В пять утра моя подруга забрала стул с одеялом и закрыла дверь. Но подвал больше не угнетал меня. Человечность мисс Джонсон осветила тьму.
Внезапно за мной пришли и отправили обратно в больницу; оказалось, что уже полдень. Я занялась привычной работой. Уже потом я узнала, что доктор Уайт потерял меня, а узнав, что меня наказали, потребовал отменить заточение.
В первый месяц заключения в тюрьме свидания запрещались. Теперь же ко мне мог прийти Эд, и я одновременно ждала этого момента и страшилась его: в памяти вставала та ужасная встреча с Сашей. Но в Блэквелл-Айленд всё оказалось по-другому. Вместе с другими заключёнными меня привели в комнату, где нас ожидали родственники и друзья. Охранников не было, и все женщины так радовались своим посетителям, что на нас с Эдом никто не обращал внимания. Но мы, стеснительно держась за руки, всё время свидания проговорили на отвлечённые темы.
Следующая наша встреча состоялась в больнице во время дежурства мисс Джонсон. Она отгородила нас ширмой от пациенток и следила, чтобы нам никто не помешал. Эд обнял меня. Я вновь ощутила неописуемое блаженство: теплота его тела, биение его сердца, родные губы… Эд ушёл, а меня всё не оставляло страстное желание близости. Днём мне удалось подавить его, но ночью контроль покинул меня. Наконец я заснула, но во сне видела лишь пьянящие ночи с любимым. Это испытание оказалось слишком мучительным, и я была рада, когда в следующий раз Эд привёл ко мне Федю и ещё нескольких друзей.

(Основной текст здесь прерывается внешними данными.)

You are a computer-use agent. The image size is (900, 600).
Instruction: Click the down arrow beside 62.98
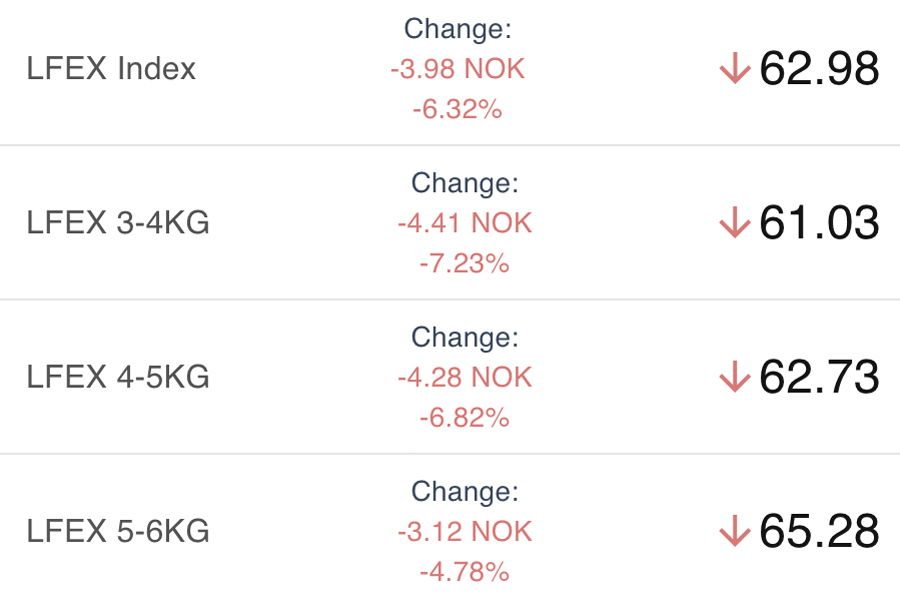pyautogui.click(x=734, y=69)
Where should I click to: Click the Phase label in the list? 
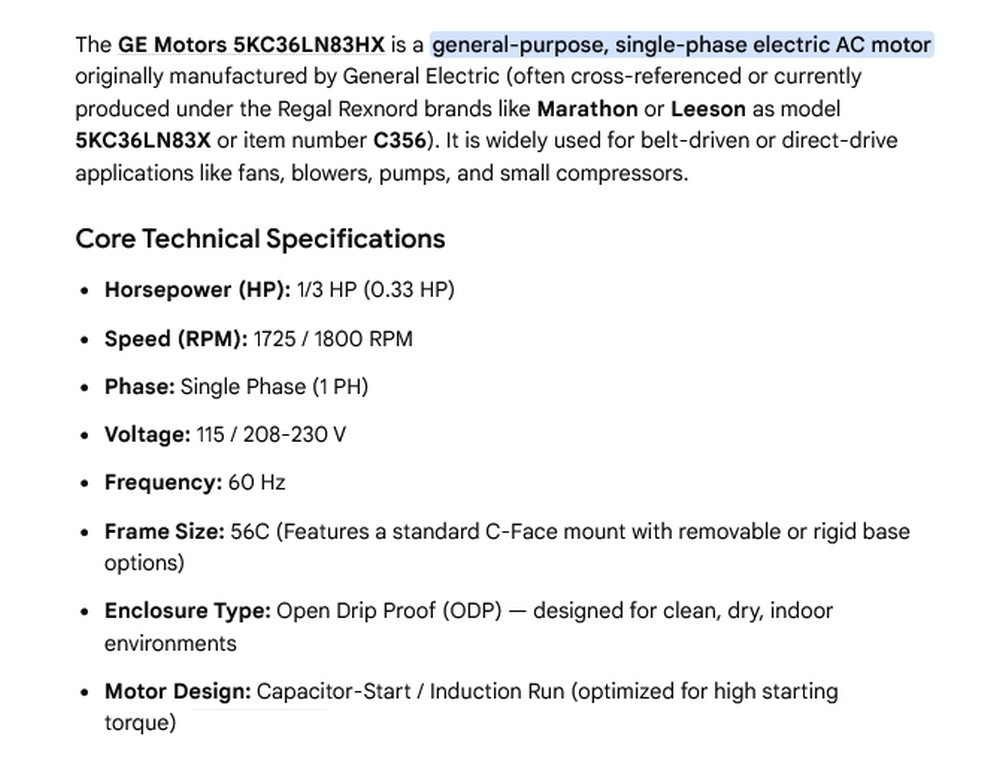(140, 387)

Однажды Эд пришёл вместе с Вольтариной де Клер. Нью-йоркские товарищи пригласили её выступить на митинге в мою поддержку. Я обрадовалась новой возможности сблизиться с ней, ведь во время моего визита в Филадельфию Вольтарина из-за болезни не могла говорить. Мы общались о самом сокровенном: о Саше, анархистском движении… Вольтарина обещала помочь в освобождении Саши, когда закончится мой срок, а пока — писать ему. Эд тоже переписывался с ним.